WHAT TO DO: Copy out every line in the entries below that includes "Boat".

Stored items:
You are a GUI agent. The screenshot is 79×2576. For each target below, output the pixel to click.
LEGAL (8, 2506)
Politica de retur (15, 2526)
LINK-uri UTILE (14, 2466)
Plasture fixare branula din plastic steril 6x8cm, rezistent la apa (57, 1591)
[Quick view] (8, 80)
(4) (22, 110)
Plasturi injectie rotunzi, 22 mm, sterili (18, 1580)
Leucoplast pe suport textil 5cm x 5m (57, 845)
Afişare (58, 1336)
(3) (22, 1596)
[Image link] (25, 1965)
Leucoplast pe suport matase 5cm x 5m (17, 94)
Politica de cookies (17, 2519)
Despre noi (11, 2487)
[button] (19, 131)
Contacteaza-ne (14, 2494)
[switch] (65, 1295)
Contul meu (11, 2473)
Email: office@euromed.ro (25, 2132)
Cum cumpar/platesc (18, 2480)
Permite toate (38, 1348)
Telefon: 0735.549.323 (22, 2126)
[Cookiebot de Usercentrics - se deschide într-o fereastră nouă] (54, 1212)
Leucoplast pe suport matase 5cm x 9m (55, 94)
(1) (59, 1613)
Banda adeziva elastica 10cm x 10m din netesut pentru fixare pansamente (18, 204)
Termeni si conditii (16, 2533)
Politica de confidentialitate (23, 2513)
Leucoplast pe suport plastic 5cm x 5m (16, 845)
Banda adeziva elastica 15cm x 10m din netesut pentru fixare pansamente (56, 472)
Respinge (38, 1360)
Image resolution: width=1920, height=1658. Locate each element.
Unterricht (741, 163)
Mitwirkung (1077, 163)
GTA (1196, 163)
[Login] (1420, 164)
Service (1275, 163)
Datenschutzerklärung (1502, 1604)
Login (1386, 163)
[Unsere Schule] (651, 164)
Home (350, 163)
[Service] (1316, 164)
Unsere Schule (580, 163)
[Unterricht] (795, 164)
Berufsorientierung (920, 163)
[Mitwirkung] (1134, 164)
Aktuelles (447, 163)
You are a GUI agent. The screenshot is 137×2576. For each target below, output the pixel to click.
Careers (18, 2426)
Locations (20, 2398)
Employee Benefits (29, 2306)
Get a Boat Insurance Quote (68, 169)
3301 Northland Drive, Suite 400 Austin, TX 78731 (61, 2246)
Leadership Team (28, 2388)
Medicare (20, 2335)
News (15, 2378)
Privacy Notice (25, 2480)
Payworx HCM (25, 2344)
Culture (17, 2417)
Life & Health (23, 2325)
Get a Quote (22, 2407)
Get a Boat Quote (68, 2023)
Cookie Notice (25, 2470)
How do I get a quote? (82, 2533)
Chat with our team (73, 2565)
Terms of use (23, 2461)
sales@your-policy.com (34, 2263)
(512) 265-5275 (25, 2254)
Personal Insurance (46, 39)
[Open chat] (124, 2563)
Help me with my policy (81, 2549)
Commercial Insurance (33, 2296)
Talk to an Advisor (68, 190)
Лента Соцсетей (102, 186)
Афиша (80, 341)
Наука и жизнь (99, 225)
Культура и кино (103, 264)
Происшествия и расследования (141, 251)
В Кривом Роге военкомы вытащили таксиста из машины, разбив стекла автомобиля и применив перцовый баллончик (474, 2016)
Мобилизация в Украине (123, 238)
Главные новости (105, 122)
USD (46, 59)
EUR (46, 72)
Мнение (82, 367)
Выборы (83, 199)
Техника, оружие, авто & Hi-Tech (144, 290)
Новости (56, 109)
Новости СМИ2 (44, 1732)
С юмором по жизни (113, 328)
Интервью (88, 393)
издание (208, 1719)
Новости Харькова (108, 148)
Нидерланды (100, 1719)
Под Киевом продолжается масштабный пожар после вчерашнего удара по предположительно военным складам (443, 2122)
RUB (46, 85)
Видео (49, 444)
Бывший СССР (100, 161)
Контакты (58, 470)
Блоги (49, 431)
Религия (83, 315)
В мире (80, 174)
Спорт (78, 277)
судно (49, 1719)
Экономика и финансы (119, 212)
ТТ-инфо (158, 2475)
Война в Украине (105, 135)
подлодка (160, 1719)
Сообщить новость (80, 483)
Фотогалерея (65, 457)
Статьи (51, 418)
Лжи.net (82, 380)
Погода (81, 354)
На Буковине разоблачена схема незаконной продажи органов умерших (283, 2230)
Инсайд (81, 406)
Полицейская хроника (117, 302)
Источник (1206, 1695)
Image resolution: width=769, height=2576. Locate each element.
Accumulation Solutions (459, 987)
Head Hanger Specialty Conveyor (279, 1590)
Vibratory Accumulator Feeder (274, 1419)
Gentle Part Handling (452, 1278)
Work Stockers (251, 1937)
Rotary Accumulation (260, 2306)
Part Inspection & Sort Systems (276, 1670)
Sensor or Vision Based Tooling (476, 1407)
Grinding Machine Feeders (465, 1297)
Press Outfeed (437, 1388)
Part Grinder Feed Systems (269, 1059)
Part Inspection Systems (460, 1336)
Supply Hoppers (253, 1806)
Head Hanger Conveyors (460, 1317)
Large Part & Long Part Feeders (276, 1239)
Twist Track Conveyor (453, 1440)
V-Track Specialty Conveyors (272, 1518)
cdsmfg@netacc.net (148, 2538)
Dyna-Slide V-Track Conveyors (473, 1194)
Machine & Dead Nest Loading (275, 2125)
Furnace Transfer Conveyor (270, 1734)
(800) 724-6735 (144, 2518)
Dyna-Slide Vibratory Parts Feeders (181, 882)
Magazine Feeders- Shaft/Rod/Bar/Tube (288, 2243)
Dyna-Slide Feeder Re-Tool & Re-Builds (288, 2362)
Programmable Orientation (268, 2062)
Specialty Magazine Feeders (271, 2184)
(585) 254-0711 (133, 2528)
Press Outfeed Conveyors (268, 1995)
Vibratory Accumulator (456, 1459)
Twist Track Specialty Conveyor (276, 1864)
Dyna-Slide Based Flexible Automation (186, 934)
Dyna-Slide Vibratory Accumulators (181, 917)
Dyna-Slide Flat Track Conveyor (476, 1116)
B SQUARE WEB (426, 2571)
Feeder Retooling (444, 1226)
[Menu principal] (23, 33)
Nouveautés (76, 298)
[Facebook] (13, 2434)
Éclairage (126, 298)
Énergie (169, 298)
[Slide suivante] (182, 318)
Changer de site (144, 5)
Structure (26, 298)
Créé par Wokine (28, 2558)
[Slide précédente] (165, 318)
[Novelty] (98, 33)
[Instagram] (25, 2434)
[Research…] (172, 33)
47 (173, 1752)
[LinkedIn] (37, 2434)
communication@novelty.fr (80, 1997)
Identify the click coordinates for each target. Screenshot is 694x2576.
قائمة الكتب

ANSWER FOR THE TASK:
Get a Boat Insurance Quote (68, 169)
Get a Boat Quote (68, 2023)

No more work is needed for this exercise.